[Stored data]
━━━━━━━━━━

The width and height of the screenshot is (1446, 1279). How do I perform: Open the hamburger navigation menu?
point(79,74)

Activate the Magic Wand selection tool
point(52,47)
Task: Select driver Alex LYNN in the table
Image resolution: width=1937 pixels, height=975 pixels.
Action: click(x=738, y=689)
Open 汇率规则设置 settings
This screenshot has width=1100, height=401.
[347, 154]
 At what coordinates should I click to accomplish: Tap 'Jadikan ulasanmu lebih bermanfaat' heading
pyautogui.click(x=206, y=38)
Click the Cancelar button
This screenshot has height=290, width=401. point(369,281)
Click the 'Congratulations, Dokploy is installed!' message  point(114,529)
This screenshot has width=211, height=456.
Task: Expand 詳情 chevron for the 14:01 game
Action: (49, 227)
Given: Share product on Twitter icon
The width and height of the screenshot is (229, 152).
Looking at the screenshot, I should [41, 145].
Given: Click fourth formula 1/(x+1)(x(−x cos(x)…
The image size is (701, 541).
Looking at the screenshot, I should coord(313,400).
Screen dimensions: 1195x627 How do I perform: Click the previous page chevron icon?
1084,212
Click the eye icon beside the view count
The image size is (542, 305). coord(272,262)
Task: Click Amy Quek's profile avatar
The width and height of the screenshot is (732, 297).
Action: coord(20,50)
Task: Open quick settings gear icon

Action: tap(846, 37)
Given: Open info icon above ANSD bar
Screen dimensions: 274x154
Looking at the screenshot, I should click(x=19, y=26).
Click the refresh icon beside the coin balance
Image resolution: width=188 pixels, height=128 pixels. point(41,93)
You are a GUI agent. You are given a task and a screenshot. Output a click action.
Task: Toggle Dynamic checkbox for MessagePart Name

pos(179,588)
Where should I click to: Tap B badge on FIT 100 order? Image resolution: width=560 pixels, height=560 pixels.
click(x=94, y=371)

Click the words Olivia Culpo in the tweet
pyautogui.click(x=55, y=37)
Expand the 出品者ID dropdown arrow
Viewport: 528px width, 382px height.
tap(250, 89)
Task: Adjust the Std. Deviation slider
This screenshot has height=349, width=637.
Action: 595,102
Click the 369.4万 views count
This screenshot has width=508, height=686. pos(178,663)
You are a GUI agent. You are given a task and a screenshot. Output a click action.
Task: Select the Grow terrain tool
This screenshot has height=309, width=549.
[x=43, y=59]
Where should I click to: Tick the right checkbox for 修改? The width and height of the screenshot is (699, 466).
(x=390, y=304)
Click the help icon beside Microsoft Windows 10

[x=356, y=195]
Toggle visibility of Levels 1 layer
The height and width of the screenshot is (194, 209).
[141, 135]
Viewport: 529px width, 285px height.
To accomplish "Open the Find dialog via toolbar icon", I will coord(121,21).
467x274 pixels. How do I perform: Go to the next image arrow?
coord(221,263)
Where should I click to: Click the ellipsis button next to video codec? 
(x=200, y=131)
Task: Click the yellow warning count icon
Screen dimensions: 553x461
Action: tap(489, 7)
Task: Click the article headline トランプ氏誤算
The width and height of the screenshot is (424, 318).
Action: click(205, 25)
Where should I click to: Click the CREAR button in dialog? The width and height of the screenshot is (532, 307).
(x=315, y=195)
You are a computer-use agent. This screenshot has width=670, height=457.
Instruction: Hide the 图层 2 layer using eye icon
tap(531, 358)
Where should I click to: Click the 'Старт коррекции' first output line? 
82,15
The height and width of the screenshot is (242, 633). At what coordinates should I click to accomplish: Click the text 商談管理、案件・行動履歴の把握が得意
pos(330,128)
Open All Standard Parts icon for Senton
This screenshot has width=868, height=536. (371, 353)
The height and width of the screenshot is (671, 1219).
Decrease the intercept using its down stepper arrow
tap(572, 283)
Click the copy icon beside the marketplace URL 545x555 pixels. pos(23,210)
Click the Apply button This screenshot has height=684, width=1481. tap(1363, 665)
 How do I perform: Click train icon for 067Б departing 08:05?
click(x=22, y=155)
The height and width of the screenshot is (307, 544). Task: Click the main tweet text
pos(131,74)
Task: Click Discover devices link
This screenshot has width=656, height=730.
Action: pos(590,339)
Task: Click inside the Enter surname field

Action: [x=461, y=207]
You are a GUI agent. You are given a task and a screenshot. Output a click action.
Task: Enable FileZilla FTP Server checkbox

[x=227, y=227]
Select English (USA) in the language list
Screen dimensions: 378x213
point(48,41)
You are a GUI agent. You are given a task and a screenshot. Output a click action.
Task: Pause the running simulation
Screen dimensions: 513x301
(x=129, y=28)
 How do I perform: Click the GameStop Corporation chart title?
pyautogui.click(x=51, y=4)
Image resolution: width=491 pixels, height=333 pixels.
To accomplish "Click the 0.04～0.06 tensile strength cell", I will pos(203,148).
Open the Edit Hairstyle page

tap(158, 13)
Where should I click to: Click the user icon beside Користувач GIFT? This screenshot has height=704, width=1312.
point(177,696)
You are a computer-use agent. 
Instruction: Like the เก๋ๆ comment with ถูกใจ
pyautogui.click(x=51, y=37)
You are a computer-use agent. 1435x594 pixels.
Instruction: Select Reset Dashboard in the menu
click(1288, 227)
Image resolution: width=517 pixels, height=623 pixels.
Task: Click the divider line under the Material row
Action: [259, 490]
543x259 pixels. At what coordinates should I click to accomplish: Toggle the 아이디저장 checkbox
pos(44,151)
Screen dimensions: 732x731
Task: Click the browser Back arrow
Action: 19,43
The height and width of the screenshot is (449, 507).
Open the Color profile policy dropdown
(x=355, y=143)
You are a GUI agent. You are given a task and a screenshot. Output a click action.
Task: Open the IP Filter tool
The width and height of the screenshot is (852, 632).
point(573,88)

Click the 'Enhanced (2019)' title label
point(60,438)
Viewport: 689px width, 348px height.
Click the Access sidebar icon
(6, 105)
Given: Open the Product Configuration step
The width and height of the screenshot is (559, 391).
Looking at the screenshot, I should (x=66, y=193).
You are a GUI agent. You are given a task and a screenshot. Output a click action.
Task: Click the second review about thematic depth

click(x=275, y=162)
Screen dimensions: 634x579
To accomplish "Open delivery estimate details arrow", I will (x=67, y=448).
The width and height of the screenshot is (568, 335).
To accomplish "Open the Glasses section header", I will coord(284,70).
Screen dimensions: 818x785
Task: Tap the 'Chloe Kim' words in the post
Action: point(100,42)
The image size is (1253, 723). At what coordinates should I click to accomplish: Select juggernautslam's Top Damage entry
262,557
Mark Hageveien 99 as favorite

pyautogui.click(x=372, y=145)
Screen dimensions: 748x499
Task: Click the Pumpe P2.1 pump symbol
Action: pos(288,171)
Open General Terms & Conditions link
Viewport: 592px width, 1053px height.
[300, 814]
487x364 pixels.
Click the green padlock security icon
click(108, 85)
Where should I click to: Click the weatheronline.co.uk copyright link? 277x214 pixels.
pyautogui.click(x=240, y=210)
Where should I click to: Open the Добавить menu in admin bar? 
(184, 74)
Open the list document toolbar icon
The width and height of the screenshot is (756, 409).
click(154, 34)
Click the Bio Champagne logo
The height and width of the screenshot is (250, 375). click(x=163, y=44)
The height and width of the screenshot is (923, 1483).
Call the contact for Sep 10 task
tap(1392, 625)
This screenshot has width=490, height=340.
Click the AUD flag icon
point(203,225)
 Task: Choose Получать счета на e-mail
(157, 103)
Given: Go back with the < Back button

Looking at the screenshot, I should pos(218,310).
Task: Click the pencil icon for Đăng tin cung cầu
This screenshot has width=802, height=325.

━━━━━━━━━━

◆ Aim of the exercise
How many lines of the entries contain "computer"? Answer with a number alone.

◆ Exercise output
3